Parents will have to provide alternate care for their children in order to resume working or delay their return, making economic or career sacrifices that childless peers won’t face, the researchers find. This new dimension to economic inequality will cut across economic classes, educational levels, and industrial settings, their research demonstrates.

“If the way this is handled means those with children are going to have a tough time, it’s going to be a new source of inequality tied to childcare arrangements,” Dingel says. People build their families on the reasonable assumption there will be a functioning marketplace for childcare, he adds.
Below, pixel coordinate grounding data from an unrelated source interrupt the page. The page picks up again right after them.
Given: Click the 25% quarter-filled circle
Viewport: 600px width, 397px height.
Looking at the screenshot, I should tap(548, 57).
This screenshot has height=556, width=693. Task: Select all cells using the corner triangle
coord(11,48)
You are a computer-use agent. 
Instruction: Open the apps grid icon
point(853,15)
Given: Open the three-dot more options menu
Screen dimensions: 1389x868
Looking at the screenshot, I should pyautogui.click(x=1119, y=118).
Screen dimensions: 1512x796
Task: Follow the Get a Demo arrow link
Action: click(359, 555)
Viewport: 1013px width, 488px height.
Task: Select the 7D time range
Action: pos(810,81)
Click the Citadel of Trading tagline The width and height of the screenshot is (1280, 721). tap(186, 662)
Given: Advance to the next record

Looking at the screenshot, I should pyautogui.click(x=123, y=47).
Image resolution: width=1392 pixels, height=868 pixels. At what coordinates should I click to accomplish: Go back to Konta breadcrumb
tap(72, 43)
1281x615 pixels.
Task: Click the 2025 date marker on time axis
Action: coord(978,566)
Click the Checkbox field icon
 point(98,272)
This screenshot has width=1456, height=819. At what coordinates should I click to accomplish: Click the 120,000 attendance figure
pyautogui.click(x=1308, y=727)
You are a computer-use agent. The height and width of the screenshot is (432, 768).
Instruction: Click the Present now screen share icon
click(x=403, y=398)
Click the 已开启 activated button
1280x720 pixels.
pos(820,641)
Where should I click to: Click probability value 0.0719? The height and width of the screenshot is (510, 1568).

The researchers analyzed data from the Census Bureau’s 2018 American Community Survey, getting a snapshot of the workforce before the COVID-19 crisis. They estimate that 11 percent of the total US workforce will lack childcare options under the reopening plan. This disproportionately affects younger workers, who are supposed to be at the vanguard of the reopening. Of workers younger than 55, about 40 percent have a child in the household. Families with two wage earners may have to make do with one so that an adult can stay home to provide childcare, the researchers say.

Older workers might step in to help, but even if they all do, there aren’t enough of them to close the childcare gap, the researchers argue. Opening schools concurrently with sending people back to work could reduce these burdens, but the researchers caution that this might not be possible without sacrificing control over the pandemic.

“We are making no attempt to evaluate any public-health benefits of school closures or make any assessment of when schools should be reopened,” they write. “Public-health policies that mitigate the spread of the virus likely have high returns for the ultimate shape of any economic recovery. We instead simply note that discussions of returning to work ought to include discussion of returning to school.”